Eleanor raised her eyebrow and look pointedly at Max. “Familiar.”

Well, that took the knife and twisted it. Maybe this was a bad idea, coming here—and asking Eleanor for her opinion. Max knew what she would say—yet she came anyway. Eleanor loved her, Max didn’t doubt it, but the two women sometimes had very different perspectives.

“Ivy did it to be mean, to hurt people. Things that between two people aren’t embarrassing, but when exposed for the world are humiliating.”

“Sex,” Eleanor said bluntly.

Max almost blushed. Eleanor was not a person who had discussed sex with her when she was growing up.

“Basically.”

“I would imagine this girl did such things for attention.”

“Attention and popularity.”

“There are better ways to hurt people.”

“But the Internet is faster.”

“Hmm.” Eleanor sipped her tea. “And perhaps that’s why I don’t care for social media. I’ve found that in the heat of a conversation, people sometimes say things they may mean but would never utter if given another moment to think. Social media takes away that … hesitation, I suppose you might call it. That moment of contemplation. When I write a letter—any letter, for business or personal, I think about what I want to say. Then I reread the letter to make sure that my meaning is clear.

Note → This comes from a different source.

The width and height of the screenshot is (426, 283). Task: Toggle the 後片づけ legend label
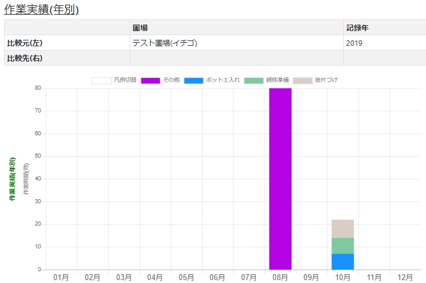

If I’m upset about something, I’ll sit on the letter for a day to make sure I want my feeling on the matter known, and how I want it to come across. Civil society requires civility. It requires individuals to consider the repercussions of their words as well as their actions. Today I fear people—not just teenagers, who did not exhibit self-control even in my day—rarely consider the repercussions of anything they do or say.”

Max leaned back. Her grandmother had always been regal, judgmental, and wise. But she said something that put Ivy’s behavior in a completely different light.

Ivy didn’t post anything spontaneously. She did it with purpose and full knowledge of how it would be perceived by her peers. She planned and orchestrated the cyberattack on Heather over months. She had the photos of Heather and her boyfriend for weeks before she posted them—as if waiting for the most devastating time to reveal them to the public.

“Do you disagree?” Eleanor asked Max.

“No,” she said. “I was thinking about this girl Ivy’s image. How she wanted to be seen, but more than that, how she wanted
others
to be seen.”

“So she attempted to make herself look better by making others look worse.”

“Yes, that’s exactly what I was thinking.”

“Crass,” Eleanor said.

“Her mother is concerned about image as well.”

“She must not have known what her daughter was doing.”

“She did.”

Eleanor looked surprised. “Oh? And she allowed it?”

Max almost smiled. “What would you have done to me, Eleanor? Some parents have no control over their teenagers.”

“You would never have been so pedestrian.”

“I did things to expose people’s lies. Ivy would likely say she was doing the same, calling people out for their hypocrisy.”

“Posting sexually explicit material is hardly calling someone a hypocrite, unless that person has put themselves out as some sort of saintly individual, like a minister or a married woman. It’s the public spectacle that this girl created, as well as the private information she shared. It’s one thing to have a secret; it’s quite another to reveal that secret.”